The movie doesn’t do much other than roll out various vignettes in an anthology manner, and Woody doesn’t care if he intersects them or not. He just likes the situations, and testing out effervescent dialogue. Roberto Benigni, as a milquetoast family man who becomes a celebrity for no reason, is a hit of miss affair. Fabio Armiliato, on the other hand as a shower singing opera star, is a marvelous comedic performer. Their daffy tangents pay-off with climactic laughs.
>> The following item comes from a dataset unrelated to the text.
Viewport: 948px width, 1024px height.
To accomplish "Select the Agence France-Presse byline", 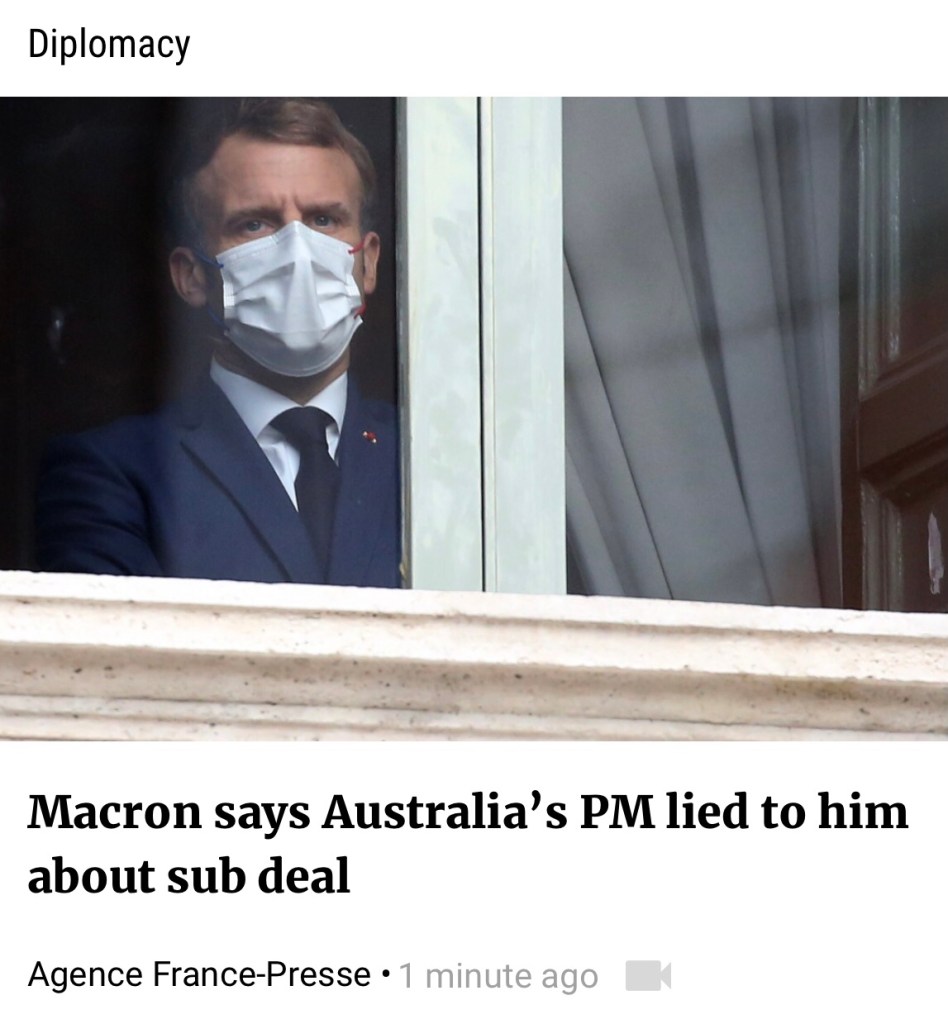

Ellen Page is hardly a sex siren. But Page has the kind of mouthy sass to rope Eisenberg’s attention away from his own girlfriend, the winsome Gerwig as a student abroad. Eisenberg gets more laughs consulting with mentor Baldwin on the highs and lows of forbidden romance, than he actually does in his close encounters with Page. This isn’t a sexy subplot involving Page and Eisenberg, but between the three of them it is funny one.
The undertow theme is the warranted and unwarranted demands of fame. There is also some distilled ideas about the nature of retirement, personified as Woody as the newly retired dad to his newly engaged daughter (Allison Pill), who wants to resurrect his press agent skills abroad. Judy Davis (a volcanic presence in Woody’s “Husbands and Wives” twenty years ago) is the disapproving wife. Yada Yada Yada, the squabbling older married couple. We’ve seen it.
And yes, we recognize many elements in “To Rome with Love” that we’ve seen… yet it’s still hard not be a little enamored by it. It lasts about as long as a cup of spumoni, but it tastes good during digestion. This is a dependably sunny, light-hearted affair that contrasts to a jaded movie culture filled with pervasive cynicism and snark. Mild and charming Woody lite is sometimes my only designated relief within a year. It’s full of quips that poke gentle jabs at multiple languages and mixed cultures. That’s all I ask for the time being.
102 Minutes. Rated R.
COMEDY / MILD & CHARMING / WEEKEND AFTERNOON MOVIE
Film Cousins: “Fellini’s Roma” (1972); “Stardust Memories” (1980); “A Midsummer Night’s Sex Comedy” (1982); “Vicky Cristina Barcelona” (2008).